Research Paper Volume 12, Issue 8 pp 6700—6732
Mitochondrial nucleoid remodeling and biogenesis are regulated by the p53-p21WAF1-PKCζ pathway in p16INK4a-silenced cells
- 1 Department of Biochemistry and Molecular Biology, Ajou University School of Medicine, Suwon 16499, Korea
- 2 Department of Biomedical Sciences, The Graduate School, Ajou University, Suwon 16499, Korea
- 3 Department of Otolaryngology, Ajou University School of Medicine, Suwon 16499, Korea
- 4 Omics Center, Ajou University School of Medicine, Suwon 16499, Korea
- 5 Department of Gastroenterology, Ajou University of Medicine, Suwon 16499, Korea
- 6 Department of Pathology, Chung-Ang University College of Medicine, Seoul 156-756, Korea
received: August 29, 2019 ; accepted: February 22, 2020 ; published: April 24, 2020 ;https://doi.org/10.18632/aging.103029
How to Cite
Copyright © 2020 Lee et al. This is an open-access article distributed under the terms of the Creative Commons Attribution License (CC BY 3.0), which permits unrestricted use, distribution, and reproduction in any medium, provided the original author and source are credited.

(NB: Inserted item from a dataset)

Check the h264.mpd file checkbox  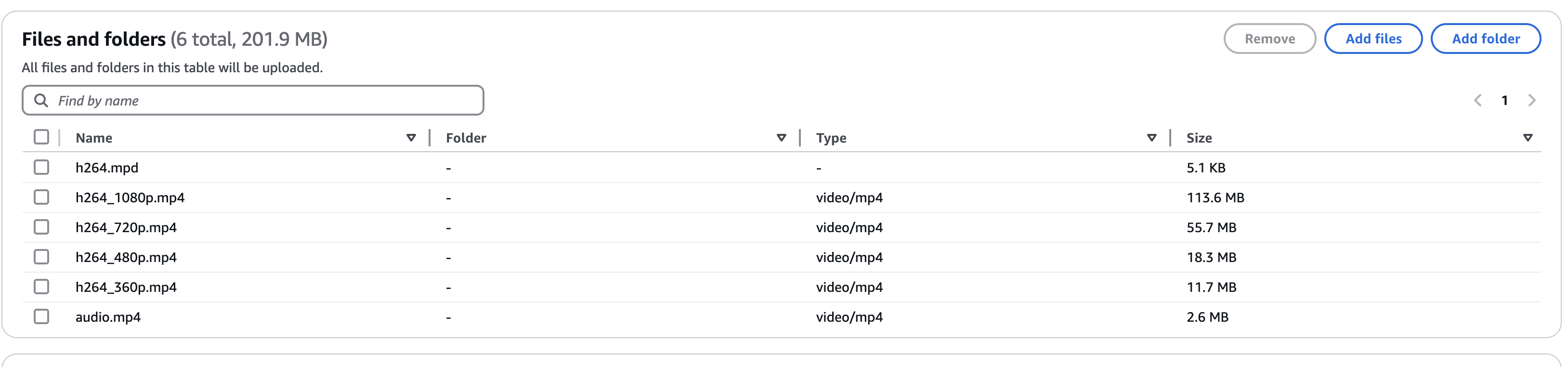tap(41, 168)
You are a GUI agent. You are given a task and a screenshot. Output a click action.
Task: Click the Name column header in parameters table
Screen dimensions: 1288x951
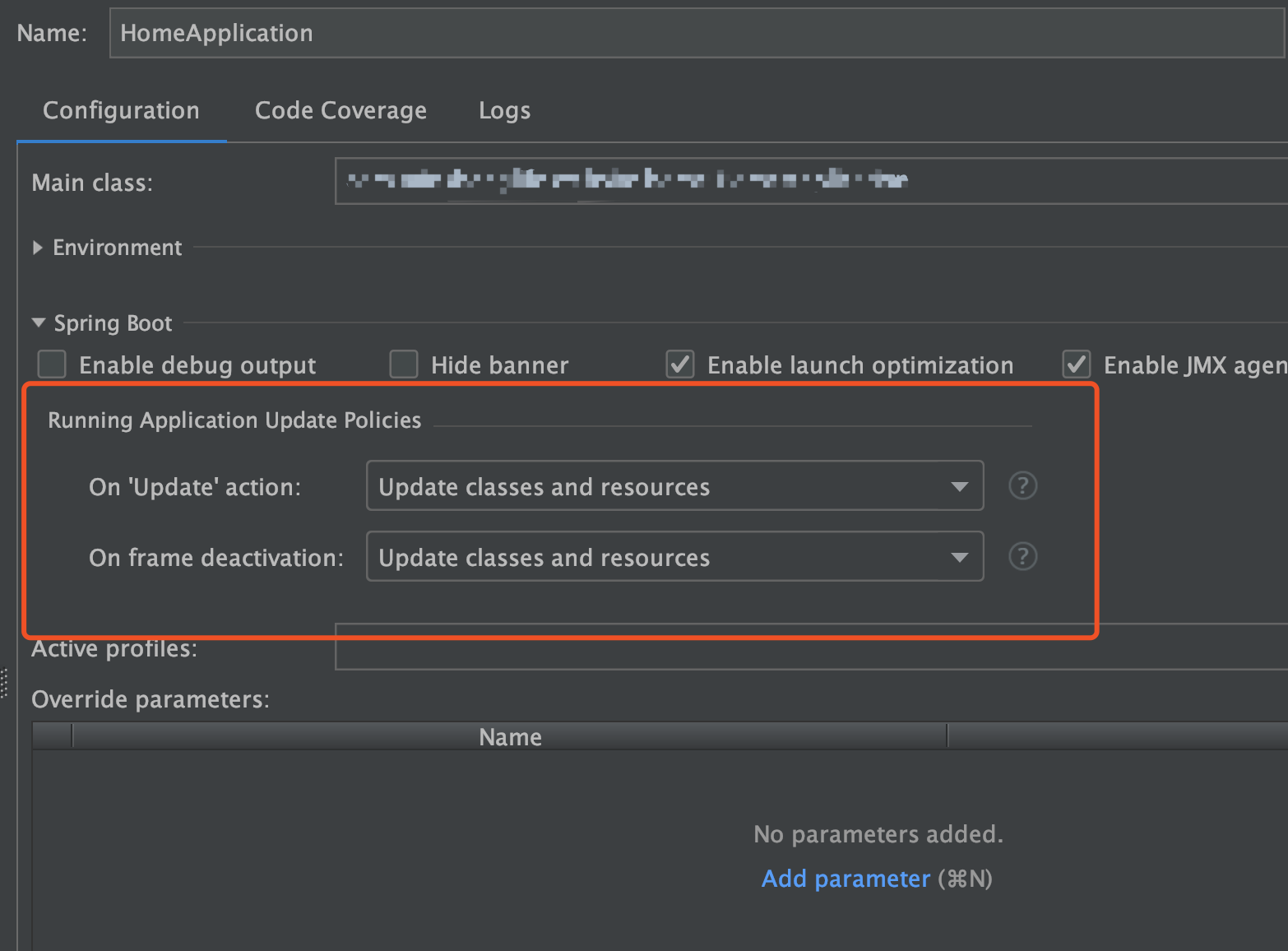click(x=510, y=737)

Mitochondrial dysfunction is linked to age-related senescence phenotypes. We report here the pathway increasing nucleoid remodeling and biogenesis in mitochondria during the senescence of foreskin human diploid fibroblasts (fs-HDF) and WI-38 cells. Replicative senescence in fs-HDF cells increased mitochondrial nucleoid remodeling as indicated by 5-bromo-2'-deoxyuridine (BrdU) incorporation and mitochondrial transcription factor A (TFAM) expression in enlarged and fused mitochondria. Mitochondrial nucleoid remodeling was accompanied by mitochondrial biogenesis in old cells, and the expression levels of OXPHOS complex-I, -IV and -V subunits, PGC-1α and NRF1 were greatly increased compared to young cells. Activated protein kinase C zeta (PKCζ) increased mitochondrial activity and expressed phenotypes of delayed senescence in fs-HDF cells, but not in WI-38 cells. The findings were reproduced in the doxorubicin-induced senescence of young fs-HDF and WI-38 cells via the PKCζ-LKB1-AMPK signaling pathway, which was regulated by the p53-p21WAF1 pathway when p16INK4a was silenced. The signaling enhanced PGC-1α-NRF1-TFAM axis in mitochondria, which was demonstrated by Ingenuity Pathway Analysis of young and old fs-HDF cells. Activation of the p53-p21WAF1 pathway and silencing of p16INK4a are responsible for mitochondrial reprogramming in senescent cells, which may be a compensatory mechanism to promote cell survival under senescence stress.
fs-HDF: foreskin-derived human diploid fibroblast; ROS: Reactive oxygen species; SA-β-gal: Senescence-associated β-galactosidase; OXPHOS: Oxidative phosphorylation; OCR: Oxygen consumption rate; PKCζ: protein kinase C-zeta; PGC-1α: Peroxisome proliferator-activated receptor gamma coactivator 1-alpha; TFAM: Transcription factor A mitochondrial; NRF1: Nuclear respiratory factor 1; LKB1: liver kinase B1; AMPK: Adenosine monophosphate-activated protein kinase; IPA: Ingenuity Pathway Analysis; PDs: Number of population doublings; DTs: doubling times of cells.